I am momentarily at a loss for words: Doesn’t he want to know what country I am from? “Um, yes, just look at the airport. It is so much better.”

“No, it is still inadequate. They are going to build a much better one down the road in time for the 2008 Olympics.”

“Oh right, the Olympics. I remember when I was here in 1992, everyone was disappointed the 2000 Olympics went to Sydney not Beijing.”

“True, we were not happy. But it is better this way. Eight more years of preparation. Now the conditions are much better. When we are introduced to the world, the world will respect us.”

“The world will give China face,” I say, and he laughs.

“Where are you from?” he asks me.

Finally.

“America.”

“America is a very rich country.”

“Not these last few years. It has been tough.”

“Yes, I have read that,” he says, “but look at it this way: America is at the top of the mountain. It is very hard for it to keep going up.” I am stunned. Was that pity? After a moment of silence, he continues, “But America’s economic report for the last quarter was very strong, so maybe things will start to improve.” This makes me smile. They are still watching us as closely as they ever did.

“How long before China is America’s equal?” I ask.

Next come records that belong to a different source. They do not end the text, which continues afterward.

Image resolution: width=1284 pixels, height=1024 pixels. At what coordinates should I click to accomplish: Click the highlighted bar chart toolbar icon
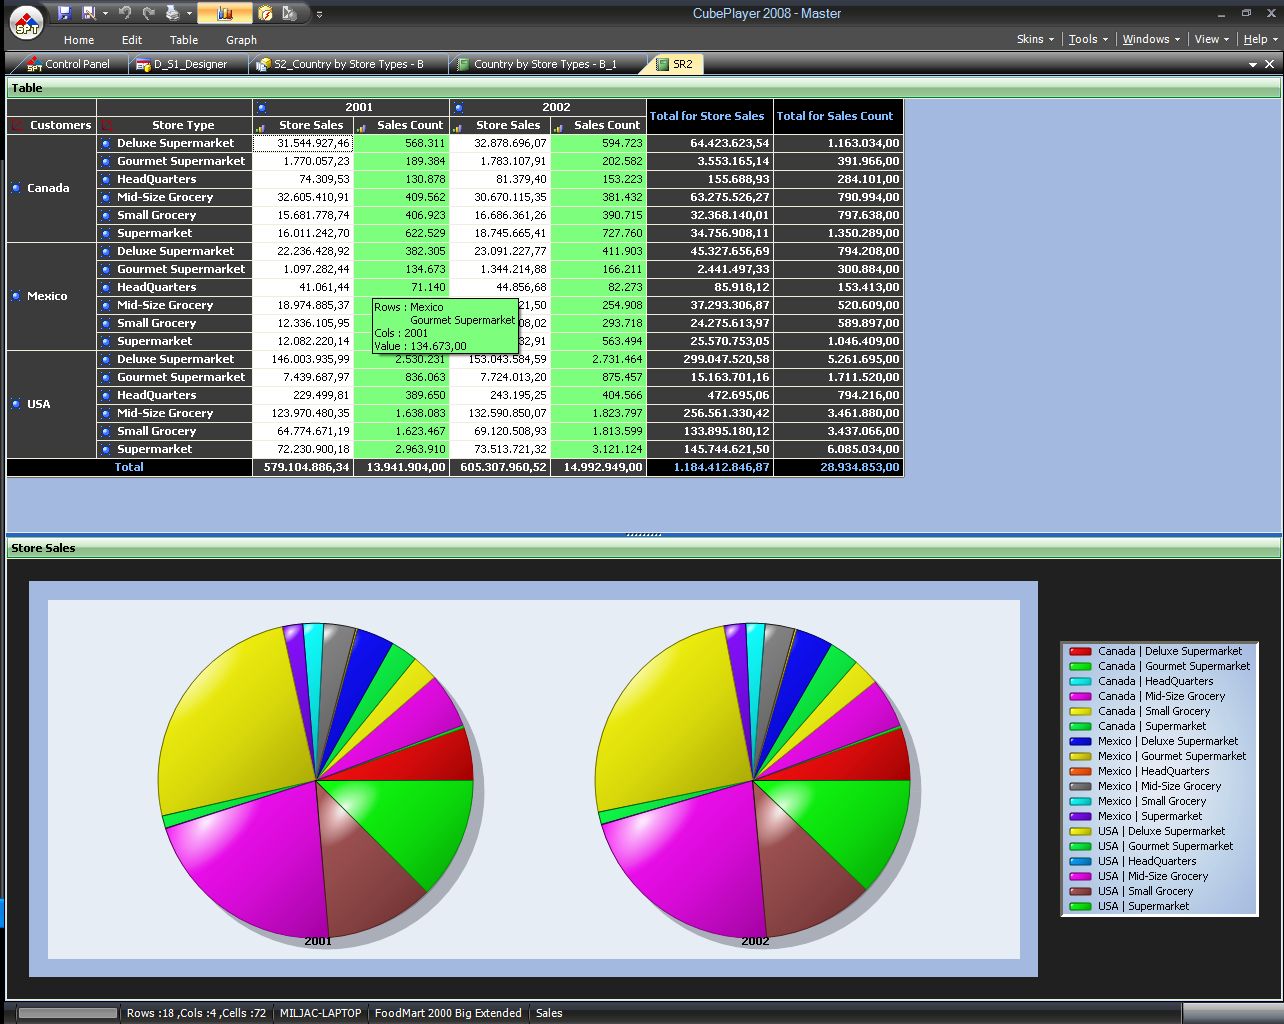point(224,13)
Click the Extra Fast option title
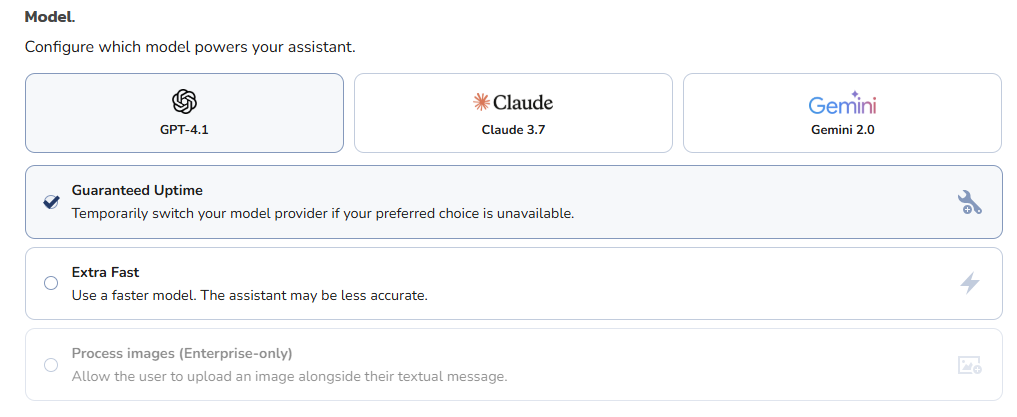The width and height of the screenshot is (1017, 417). [x=105, y=272]

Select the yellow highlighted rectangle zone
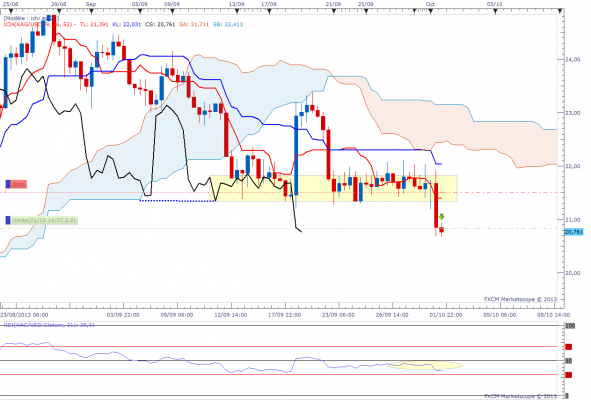coord(333,188)
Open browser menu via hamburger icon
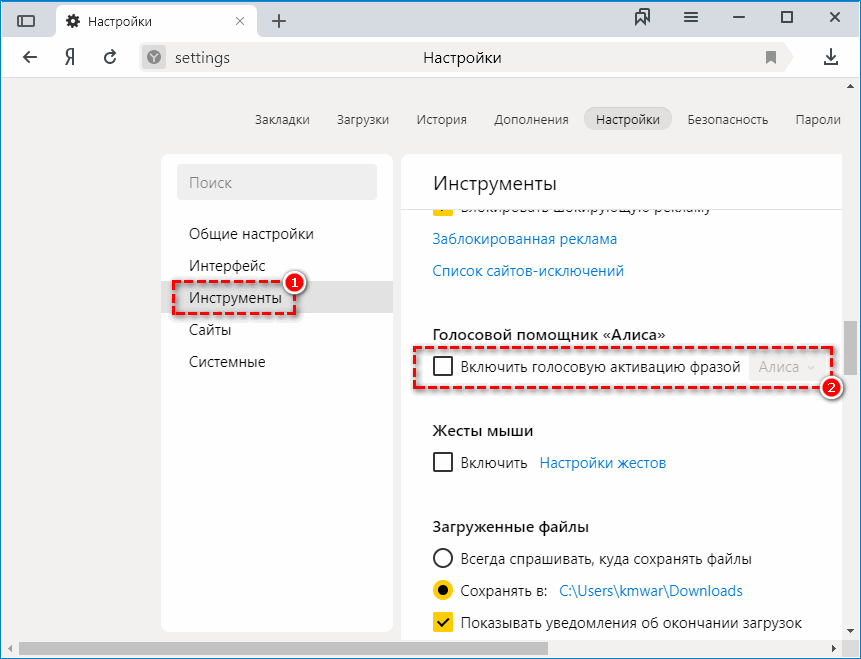Image resolution: width=861 pixels, height=659 pixels. (x=691, y=17)
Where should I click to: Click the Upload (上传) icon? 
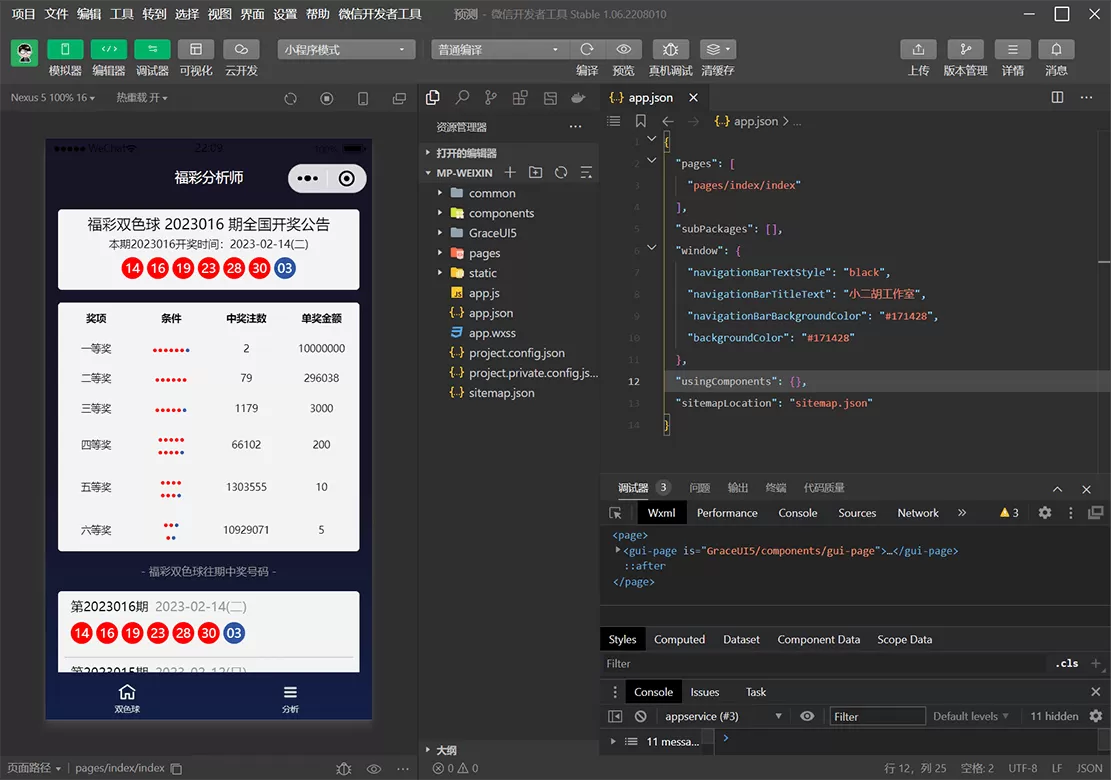(918, 50)
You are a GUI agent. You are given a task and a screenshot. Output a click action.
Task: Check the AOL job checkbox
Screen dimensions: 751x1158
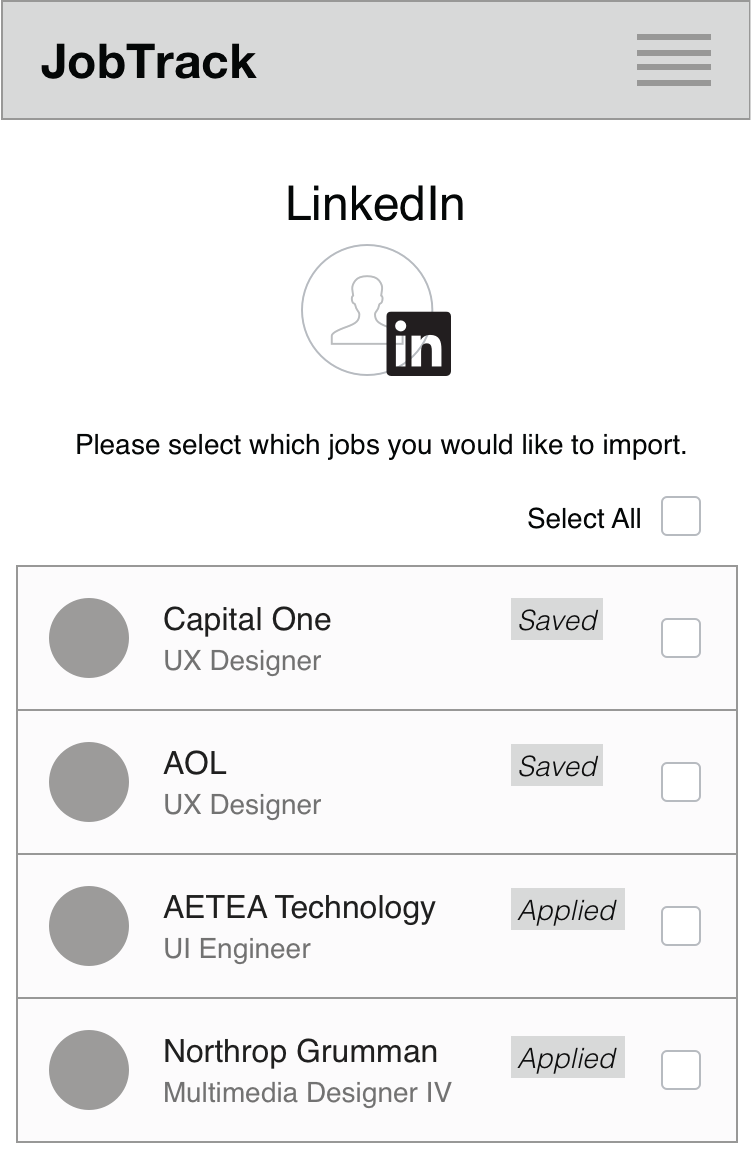coord(680,782)
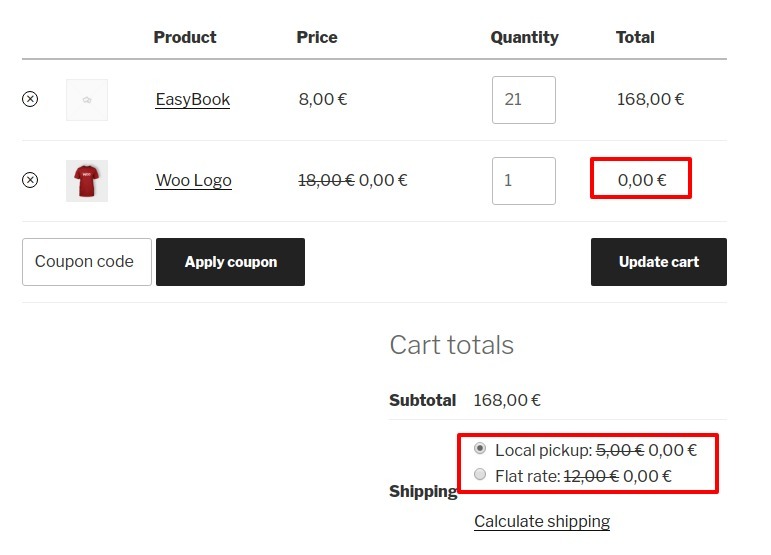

“Never happen,” he says, but he’s laughing like he doesn’t mean it.

“Come on.”

“Fifty years,” he says still laughing.

This is what I wanted to know. The Chinese dream is still the same: to catch the American dream. They still see the future as a multigenerational marathon. But unlike 10 years ago, the race doesn’t seem quite so hopeless. The Olympics, membership in the WTO, manned space flights: These are mile markers on the road to superpower status.